Copy out every record below with complete accuracy.

Pixel coordinate grounding data:
--- --- ---
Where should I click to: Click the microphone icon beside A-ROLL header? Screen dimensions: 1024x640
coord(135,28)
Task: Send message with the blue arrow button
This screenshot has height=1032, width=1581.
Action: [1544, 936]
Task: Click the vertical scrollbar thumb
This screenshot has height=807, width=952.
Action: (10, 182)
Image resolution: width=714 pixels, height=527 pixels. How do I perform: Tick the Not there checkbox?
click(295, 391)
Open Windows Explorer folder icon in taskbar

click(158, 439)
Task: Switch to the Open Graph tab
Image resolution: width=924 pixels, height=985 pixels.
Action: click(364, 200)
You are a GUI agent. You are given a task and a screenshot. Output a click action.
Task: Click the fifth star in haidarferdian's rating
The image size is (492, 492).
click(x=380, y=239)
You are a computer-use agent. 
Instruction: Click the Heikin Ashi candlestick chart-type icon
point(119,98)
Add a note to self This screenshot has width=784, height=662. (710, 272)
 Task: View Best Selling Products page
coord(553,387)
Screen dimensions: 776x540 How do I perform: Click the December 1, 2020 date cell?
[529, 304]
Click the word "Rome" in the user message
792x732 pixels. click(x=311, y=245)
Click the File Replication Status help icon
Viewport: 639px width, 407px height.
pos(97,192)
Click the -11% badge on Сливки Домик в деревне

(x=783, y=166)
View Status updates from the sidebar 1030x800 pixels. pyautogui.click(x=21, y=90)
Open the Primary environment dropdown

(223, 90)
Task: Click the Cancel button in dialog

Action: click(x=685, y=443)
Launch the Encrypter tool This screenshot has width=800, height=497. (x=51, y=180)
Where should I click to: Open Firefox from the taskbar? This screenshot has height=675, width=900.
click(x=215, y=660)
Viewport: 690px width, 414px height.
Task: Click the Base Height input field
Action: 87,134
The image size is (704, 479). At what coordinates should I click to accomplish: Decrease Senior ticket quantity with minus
--- --- ---
■ SOLUTION FOR THIS TASK:
Where should I click to: Click the microphone icon beside A-ROLL header? Screen dimensions: 1024x640
coord(135,28)
Task: Send message with the blue arrow button
This screenshot has height=1032, width=1581.
Action: [1544, 936]
Task: Click the vertical scrollbar thumb
This screenshot has height=807, width=952.
Action: (10, 182)
Image resolution: width=714 pixels, height=527 pixels. How do I perform: Tick the Not there checkbox?
click(295, 391)
Open Windows Explorer folder icon in taskbar

click(158, 439)
Task: Switch to the Open Graph tab
Image resolution: width=924 pixels, height=985 pixels.
Action: click(364, 200)
You are a GUI agent. You are given a task and a screenshot. Output a click action.
Task: Click the fifth star in haidarferdian's rating
The image size is (492, 492).
click(x=380, y=239)
You are a computer-use agent. 
Instruction: Click the Heikin Ashi candlestick chart-type icon
point(119,98)
Add a note to self This screenshot has width=784, height=662. (710, 272)
 Task: View Best Selling Products page
coord(553,387)
Screen dimensions: 776x540 How do I perform: Click the December 1, 2020 date cell?
[529, 304]
Click the word "Rome" in the user message
792x732 pixels. click(x=311, y=245)
Click the File Replication Status help icon
Viewport: 639px width, 407px height.
pos(97,192)
Click the -11% badge on Сливки Домик в деревне

(x=783, y=166)
View Status updates from the sidebar 1030x800 pixels. pyautogui.click(x=21, y=90)
Open the Primary environment dropdown

(223, 90)
Task: Click the Cancel button in dialog

Action: click(x=685, y=443)
Launch the Encrypter tool This screenshot has width=800, height=497. (x=51, y=180)
Where should I click to: Open Firefox from the taskbar? This screenshot has height=675, width=900.
click(x=215, y=660)
Viewport: 690px width, 414px height.
Task: Click the Base Height input field
Action: 87,134
The image size is (704, 479). At what coordinates should I click to accomplish: Decrease Senior ticket quantity with minus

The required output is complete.